This week in news

Donald Trump speaks about his platform on Sept. 19 at the Faith and Freedom Coalition Dinner.

Alex Hanson

Here’s a recap of the week’s biggest stories. Read the quick recap below, then test your knowledge with our online quiz here.

More details emerge on San Bernardino shooters

Day by day, more details are emerging following last week’s terrorist attack in San Bernardino, Calif., in 14 were killed and 21 injured.

Syed Rizwan Farook, the male suspect, may have planned attacks as far back as 2012, The New York Times reported Wednesday, citing law enforcement officials.

Police also spoke with the suspects’ neighbors, who told authorities that he spoke of other possible attacks.

The FBI said Wednesday that Tashfeen Malik, Farook’s wife, spoke about “jihad and martyrdom” online in 2013 before they lived in the United States and were married. Earlier in the week, officials said Malik pledged allegiance to the Islamic State group in a Facebook post before last week’s attack.

“ISIL inspiration may well have been part of this, but these two killers were starting to radicalize towards martyrdom and jihad as early as 2013,” said FBI director James Comey during a Senate hearing Wednesday.

A $28,500 deposit was also made into Farook’s bank account two weeks before the attack, a possible loan taken out by the couple, FOX News reported Tuesday. Investigators are tying to figure out what the money was being used for.

Trump proposes stopping all Muslim immigration

Republican presidential candidate Donald Trump was back to filling TV news and newspaper headlines after his campaign released a statement saying Trump backs blocking all Muslims from entering the United States until current representatives “figure out what is going on.”

Trump’s release cited poll numbers that show a segment of the Muslim population believes violence against Americans is justified for the “global jihad.”

Trump’s proposal was quickly met with backlash from candidates, both Democrat and Republican.

But Trump’s proposal may not be far from what most Republican voters want. A poll from Bloomberg Politics/Purple Strategies PulsePoll conducted showed 65 percent of likely Republican voters back the idea. Twenty-two percent are opposed, while 13 said they don’t know.

The survey was conducted online with 605 registered voters. The margin of error is 4 percent.

Ames City Council moving to ban e-cig use

The city of Ames is a step closer to banning the use of e-cigarettes throughout town.

City Council voted 5-1 during its Tuesday meeting to direct the Ames city attorney to draft an ordinance prohibiting the use of e-cigarettes in all public places and in some private areas, including all enclosed areas within places of employment.

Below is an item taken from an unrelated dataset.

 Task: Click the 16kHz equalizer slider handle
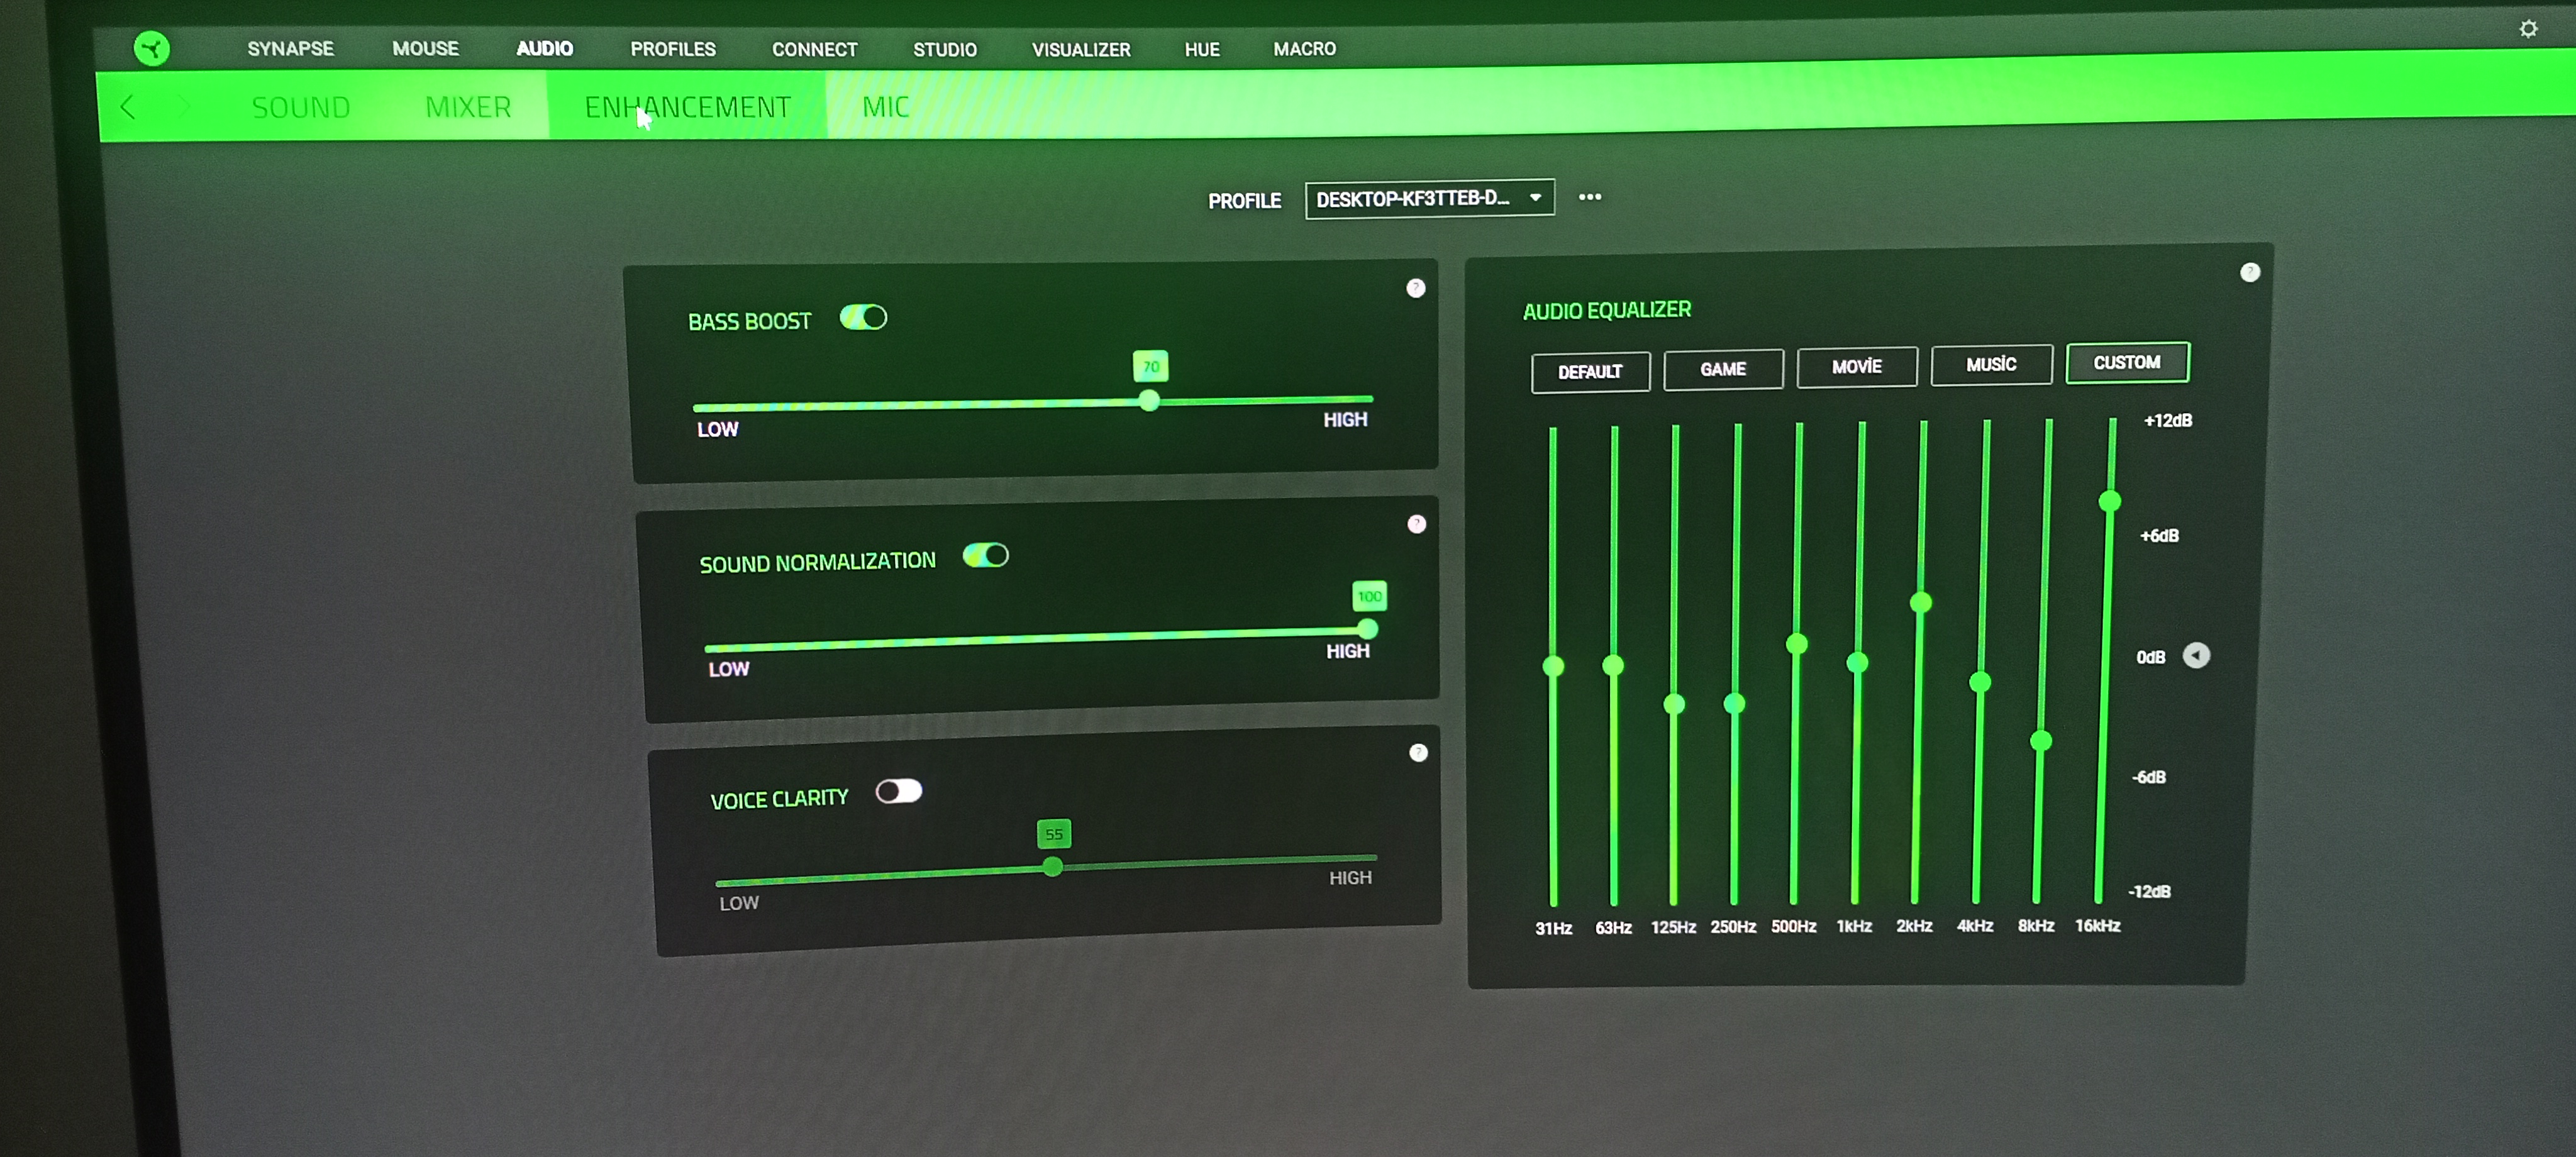[2109, 501]
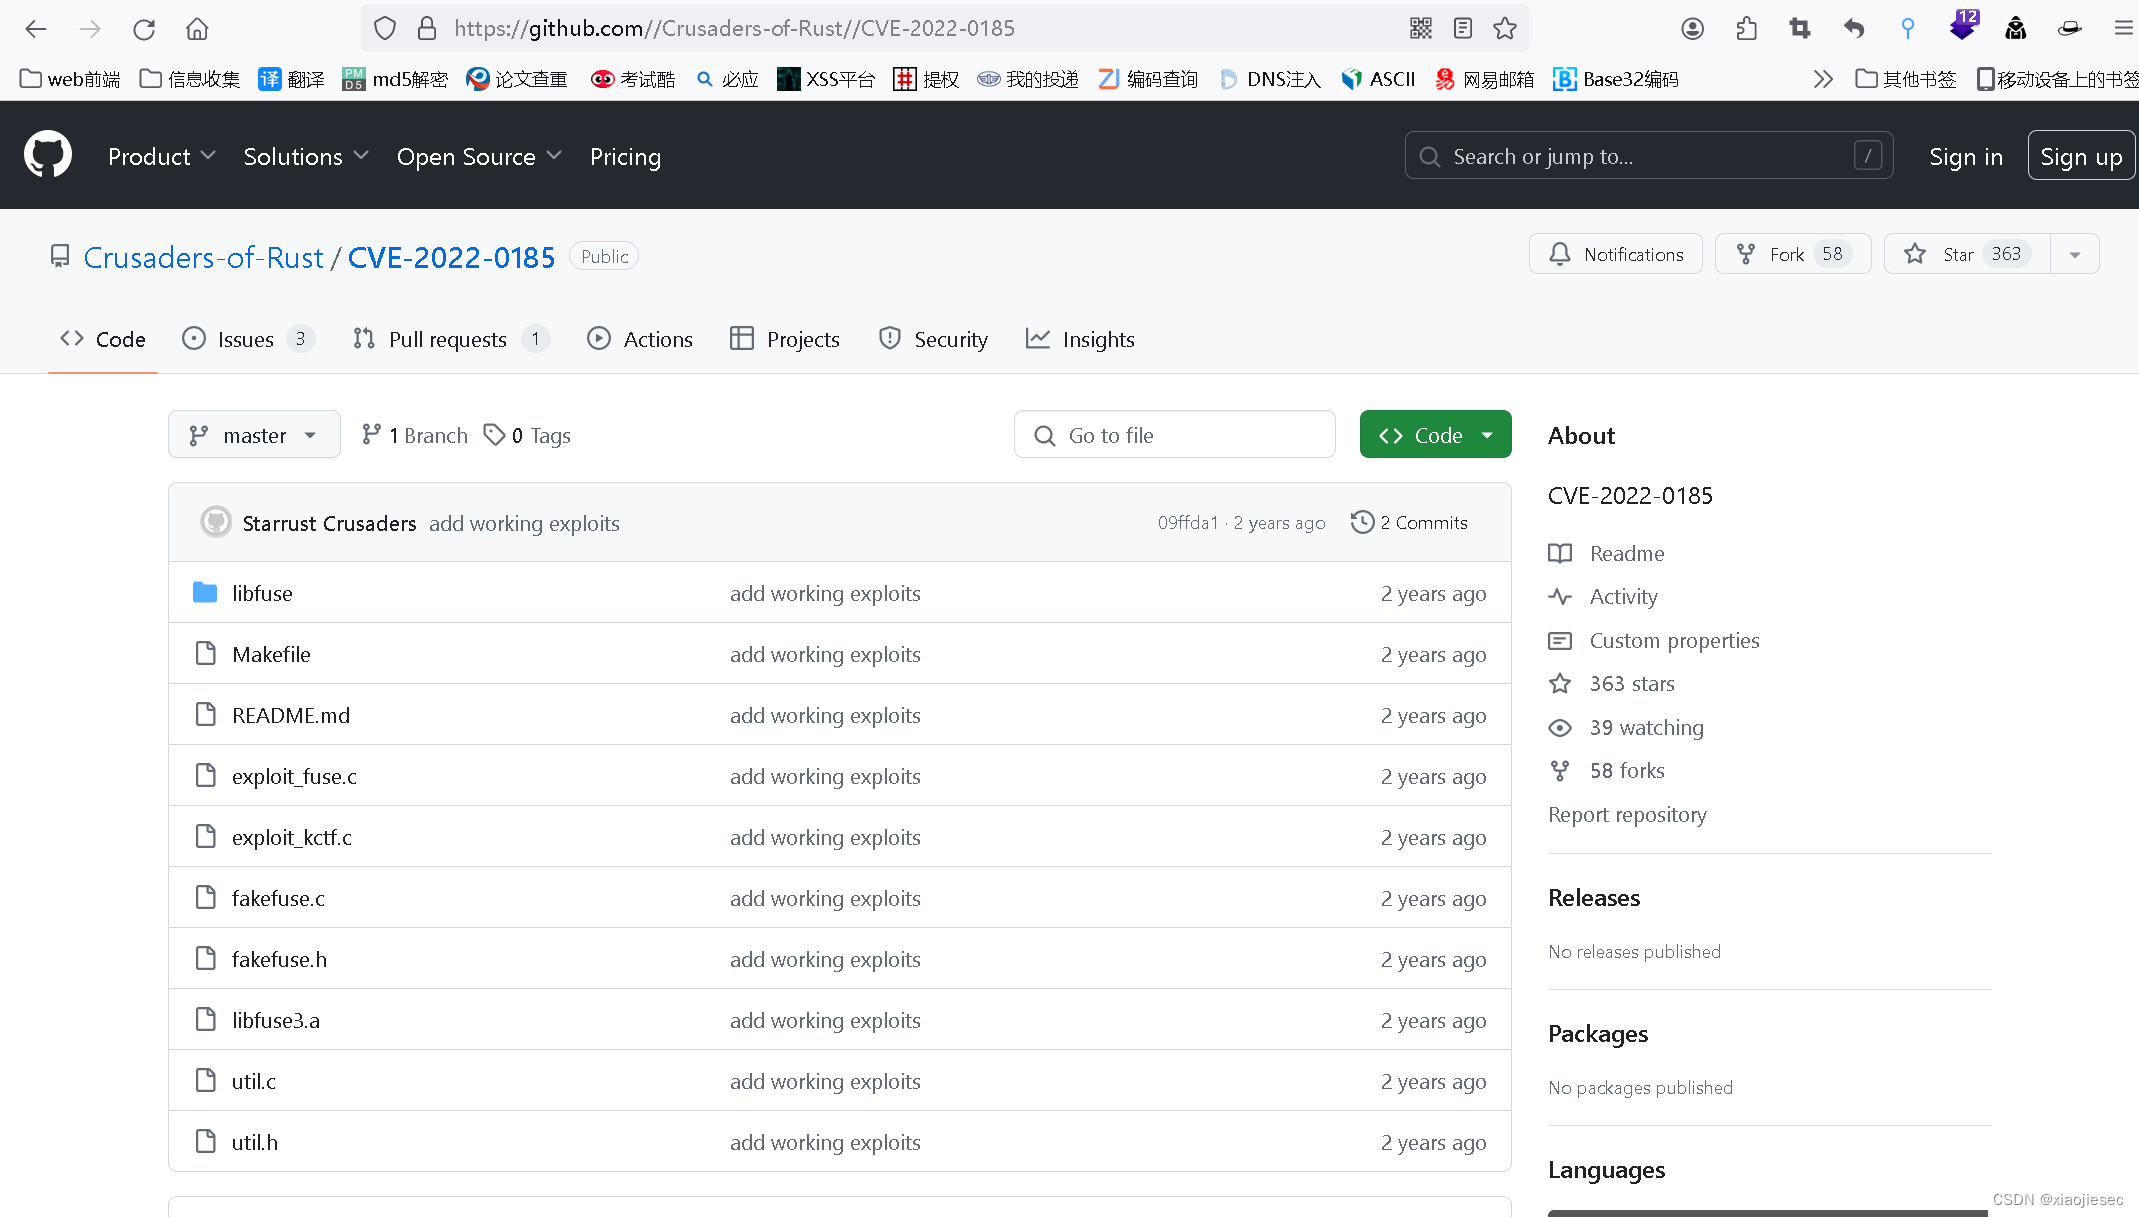Switch to the Issues tab
This screenshot has height=1217, width=2139.
(x=246, y=339)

The bill would mimic the Iowa Smokefree Air Act, which bans the use of traditional tobacco products such as cigarettes in almost all public places and enclosed areas within places of employment, as well as some outdoor areas.

Students from the ISU Health Promotion Club attended the council meeting to lobby in favor of banning e-cigarette use.

Warren and Tucker win Big 12 awards

Two ISU football players earned Big 12 nods this week.

Freshman running back Mike Warren was named Big 12 Offensive Freshman of the Year, while redshirt junior nose guard Demond Tucker earned Big 12 Defensive Newcomer of the Year.

“I was sleeping, and my phone started to go off. It woke me up a bit,” Warren said of hearing the news during a nap. “It’s pretty exciting. I think I’ve showed a lot of people what could be happening, what could be possible in the next couple of years.”

Warren led all NCAA freshman rushers with 1,339 yards this year.

“It’s a great feeling,” Tucker said about his Big 12 award. “I prayed about it. I knew that I wasn’t going to get the overall [best defensive player], but I just wanted to make myself known.”

Tucker racked up 28 tackles, 13.0 tackles for loss and 6.0 sacks this season.

Jimmy Carter says he is cancer-free

Former President Jimmy Carter received positive health news following months of treatment.

“My most recent MRI brain scan did not reveal any signs of the original cancer spots nor any new ones,” Carter said in a statement released by The Carter Center. “I will continue to receive regular three-week immunotherapy treatments of pembrolizumab.”

The 91-year-old former president first revealed the news while teaching Sunday school in Plains, Ga.

Carter announced he was diagnosed in August 2015 and has been receiving treatment at Emory University Hospital in Atlanta.